* _DOCUMENT SEGMENT_:

↓

# back to beautiful Lancaster, PA



## NE933 (Jul 7, 2012)

My parents and I had a nice journey using the Pennsylvanian; Amtrak did a great job keeping the power running through a brutal day that hit 100 degrees in places. I prayed the catenary would hold up, and it did. Nice ride. Now it's a week of enjoying vacation; will be doing the Strasburg train, plus Amish and rural stuff like Kitchen Kettle Village, buggy rides, and lots and lots of shopping. At least 5 rail oriented stores with books, magazines, models, and so on.

Incidentally, the weather heat wave broke about 30 min. ago when a fast moving thunder cell put hail and about two inches of rain on the ground in a few minutes. I wanted to see rotation; was in an F1 tornado in Orlando Florida way back in 1982 and it was scary, but want to experience one again; like trains, weather phenomena is powerful and awe inspiring.

Well, am here for a week, so will be checking in now and then. chow for now!!


----------



## the_traveler (Jul 7, 2012)

↑

* _INFORMATION SUPPLIED_:
↓

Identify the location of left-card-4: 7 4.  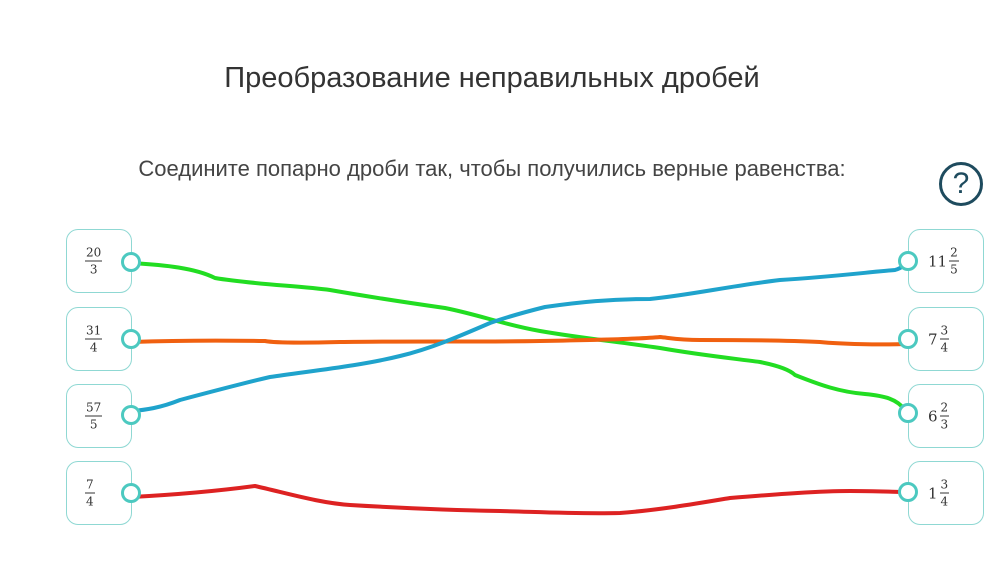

↑

* _ASSIGNED TASK_: Please reproduce the forum post about returning to Lancaster from "Incidentally, the weather" up to and including "and awe inspiring.", substituting "sleet" for "hail". The data above is separate material, unrelated to the forum post.

* _TASK ANSWER_:
Incidentally, the weather heat wave broke about 30 min. ago when a fast moving thunder cell put sleet and about two inches of rain on the ground in a few minutes. I wanted to see rotation; was in an F1 tornado in Orlando Florida way back in 1982 and it was scary, but want to experience one again; like trains, weather phenomena is powerful and awe inspiring.